Work to complete:
[1] Retype the passage of the race report starting at "November 18, 2022" and ending at "only Scotty Ernst.".
[2] Based on the race report, state whether each statement is true, answering yes or no and quoting the words that decide it: (a) Sahashi started 5th on the grid. (b) Greiner changed only the outside tyres during the final. (c) Matsukura finished the final in 8th position.
[3] According to the race report, what car did Sahashi use in the final?

Selected extract:
(begin)
November 18, 2022

Video – Main Final

Watch how the 2022 IFMAR 1:10 Nitro World Championship unfolded over 60-minutes of intense racing at the RC Addict track in Bangkok, Thailand, where a number of drivers take turns at the front. Commentary from the one and only Scotty Ernst.


November 12, 2022

Sahashi gains elusive ‘Double Champion’ status with victory in Thailand

Tadahiko Sahashi has gained elusive ‘Double Champion’ status with victory at the 1:10 Nitro Touring Car World Championship in Thailand.  Starting 5th on the grid, the Infinity driver becomes only the second ever driver to win both the IFMAR 1:8 and 1:10 Nitro Onroad, Adrien Bertin’s feat finally being matched 18-years after the Frenchman became the first to achieved it in 2004.  A final that would see a number of drivers take turns at the front, when it counted most it was 2013 1:8 Champion Sahashi that lead them home.  Behind, there was an intense  battle for second as Dominic Greiner came under pressure from long time leader Jilles Groskamp but the only non-Infinity driver in the final was able to stave off the challenge.  Making his first Nitro World final, Electric Touring Car ace Viktor Wilck had an impressive race to fourth, his trademark colour scheme having been out front during the race.  Another finalist chasing ‘Double Champion’ status at RC Addict this week, Dario Balestri had the title in his grasps until he suffered a flame out as he left the pits following his tyres stop.  In the end the Italian would finish 5th.  Outgoing champion and Top Qualifier here in Bangkok, Naoto Matsukura was pulling clear early on. The tricky conditions however caught him out a number of times. The flip coming onto the main straight that sent his car into the bushes lining the outside of the track ultimately ending his chances of becoming the first driver to defend the title with 8th his final position at the end of the 1-hour encounter.

With the normal reserved Japanese driver’s winning reaction on the driver stand summing up exactly what the result meant, after Tadahiko said he was ‘super happy’, the double having been a ‘long time goal’ for the onroad nitro specialist.  While conditions where difficult leading him, like most of the grid, to flip during the race he said he ‘never gave up’ even while it looked like the race was going the way of others.   Going with a strategy to change only the outside tyres on his IF15 Prototype, he managed the tyre wear perfectly even managing to set the fastest lap of the entire event well into the closing stages of the final. Eventually crossing the line finish with a 3.5-second advantage over Greiner, asked about his nerves over the final few laps the 33-year-old said his ‘1:8 experience’ of winning the World Championship helped his ‘stay calm’ and bring it home.

‘Close’, was how Greiner summed up the final.  Suffering a number of costly flips early in the race, the Capricorn driver explained, ‘we changed the car a lot in the practice before the race but I still flipped four times and lost a lot of time.  The car felt good but it was on the edge.  I traction rolled two more times and maybe with two less flips we would have made it’.   The only driver to put it up to the Infinity team, the 2016 World Champion said, ‘We did our best but Tadahiko was better today.’   Asked about his tyre strategy which saw him change all four tyres at 28 minutes, race announcer Scotty Ernst even making comments on how perfectly it was executed, he said, ‘my tyres were done at the end so I don’t know if I would have made it just changing the outside.  I was also afraid of the gap difference with only doing 2 but Tadahiko showed it was possible’.
(end)
Word and item position data
(begin)
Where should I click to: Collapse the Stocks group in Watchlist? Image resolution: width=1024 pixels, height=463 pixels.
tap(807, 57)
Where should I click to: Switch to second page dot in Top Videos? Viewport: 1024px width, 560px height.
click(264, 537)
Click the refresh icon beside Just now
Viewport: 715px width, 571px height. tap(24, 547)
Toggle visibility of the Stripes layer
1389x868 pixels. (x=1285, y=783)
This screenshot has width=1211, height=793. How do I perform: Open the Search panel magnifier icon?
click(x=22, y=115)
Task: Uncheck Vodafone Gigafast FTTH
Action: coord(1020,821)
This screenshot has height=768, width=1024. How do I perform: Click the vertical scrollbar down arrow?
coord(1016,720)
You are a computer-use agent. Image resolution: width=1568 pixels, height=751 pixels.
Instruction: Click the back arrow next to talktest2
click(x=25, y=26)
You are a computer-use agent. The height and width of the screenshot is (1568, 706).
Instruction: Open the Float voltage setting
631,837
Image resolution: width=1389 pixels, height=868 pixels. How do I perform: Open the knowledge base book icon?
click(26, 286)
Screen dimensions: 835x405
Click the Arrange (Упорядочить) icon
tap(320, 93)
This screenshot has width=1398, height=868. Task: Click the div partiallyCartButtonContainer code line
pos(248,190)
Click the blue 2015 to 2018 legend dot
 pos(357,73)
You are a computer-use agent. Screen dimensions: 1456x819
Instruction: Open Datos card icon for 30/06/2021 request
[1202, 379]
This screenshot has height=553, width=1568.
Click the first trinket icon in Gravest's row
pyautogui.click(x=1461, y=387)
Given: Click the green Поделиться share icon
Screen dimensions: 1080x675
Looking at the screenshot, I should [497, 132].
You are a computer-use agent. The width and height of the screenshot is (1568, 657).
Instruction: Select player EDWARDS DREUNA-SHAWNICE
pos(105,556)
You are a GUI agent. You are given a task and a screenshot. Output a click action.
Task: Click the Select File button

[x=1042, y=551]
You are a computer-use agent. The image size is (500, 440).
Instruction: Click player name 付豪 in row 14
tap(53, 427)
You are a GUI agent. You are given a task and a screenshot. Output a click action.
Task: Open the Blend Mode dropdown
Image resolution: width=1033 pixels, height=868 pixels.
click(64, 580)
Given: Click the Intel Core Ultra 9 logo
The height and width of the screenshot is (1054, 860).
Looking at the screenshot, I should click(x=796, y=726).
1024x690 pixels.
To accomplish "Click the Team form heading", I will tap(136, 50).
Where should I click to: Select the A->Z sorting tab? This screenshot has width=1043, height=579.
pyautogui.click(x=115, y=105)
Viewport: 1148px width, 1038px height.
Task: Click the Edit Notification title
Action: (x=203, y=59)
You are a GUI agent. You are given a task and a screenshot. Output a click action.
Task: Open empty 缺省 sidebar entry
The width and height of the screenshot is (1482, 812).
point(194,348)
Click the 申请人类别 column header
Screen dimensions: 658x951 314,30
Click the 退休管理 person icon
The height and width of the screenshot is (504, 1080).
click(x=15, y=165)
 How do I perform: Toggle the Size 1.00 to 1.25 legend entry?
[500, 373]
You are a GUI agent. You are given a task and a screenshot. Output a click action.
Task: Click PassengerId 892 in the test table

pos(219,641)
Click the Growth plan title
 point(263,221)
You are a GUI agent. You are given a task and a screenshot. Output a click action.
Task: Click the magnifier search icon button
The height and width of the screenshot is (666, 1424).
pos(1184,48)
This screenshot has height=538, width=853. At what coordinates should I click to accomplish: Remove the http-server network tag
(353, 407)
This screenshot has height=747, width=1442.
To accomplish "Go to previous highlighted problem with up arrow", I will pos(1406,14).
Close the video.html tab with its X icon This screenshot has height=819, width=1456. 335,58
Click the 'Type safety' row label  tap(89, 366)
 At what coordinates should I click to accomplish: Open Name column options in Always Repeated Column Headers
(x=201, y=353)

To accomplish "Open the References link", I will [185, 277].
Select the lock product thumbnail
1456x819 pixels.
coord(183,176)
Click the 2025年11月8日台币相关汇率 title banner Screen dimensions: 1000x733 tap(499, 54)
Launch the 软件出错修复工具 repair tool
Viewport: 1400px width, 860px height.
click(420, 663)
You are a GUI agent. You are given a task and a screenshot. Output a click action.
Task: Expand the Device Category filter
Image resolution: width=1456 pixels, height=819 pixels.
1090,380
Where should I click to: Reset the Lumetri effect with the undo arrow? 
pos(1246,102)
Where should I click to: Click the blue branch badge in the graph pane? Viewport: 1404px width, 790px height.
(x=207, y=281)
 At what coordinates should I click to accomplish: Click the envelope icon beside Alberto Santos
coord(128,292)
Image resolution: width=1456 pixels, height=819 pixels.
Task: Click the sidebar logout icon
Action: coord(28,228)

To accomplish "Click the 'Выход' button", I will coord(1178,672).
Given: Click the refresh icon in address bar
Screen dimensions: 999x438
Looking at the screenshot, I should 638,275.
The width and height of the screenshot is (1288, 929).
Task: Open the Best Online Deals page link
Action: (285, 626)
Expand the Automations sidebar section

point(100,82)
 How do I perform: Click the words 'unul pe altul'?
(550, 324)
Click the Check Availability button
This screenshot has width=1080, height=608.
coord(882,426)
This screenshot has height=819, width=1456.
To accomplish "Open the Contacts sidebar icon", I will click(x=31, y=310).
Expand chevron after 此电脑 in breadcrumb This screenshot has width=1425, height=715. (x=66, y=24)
(end)
Replies:
[1]
November 18, 2022

Video – Main Final

Watch how the 2022 IFMAR 1:10 Nitro World Championship unfolded over 60-minutes of intense racing at the RC Addict track in Bangkok, Thailand, where a number of drivers take turns at the front. Commentary from the one and only Scotty Ernst.

[2]
(a) Yes: "Starting 5th on the grid"
(b) No: "Asked about his tyre strategy which saw him change all four tyres at 28 minutes"
(c) Yes: "with 8th his final position at the end of the 1-hour encounter"

[3] An IF15 Prototype.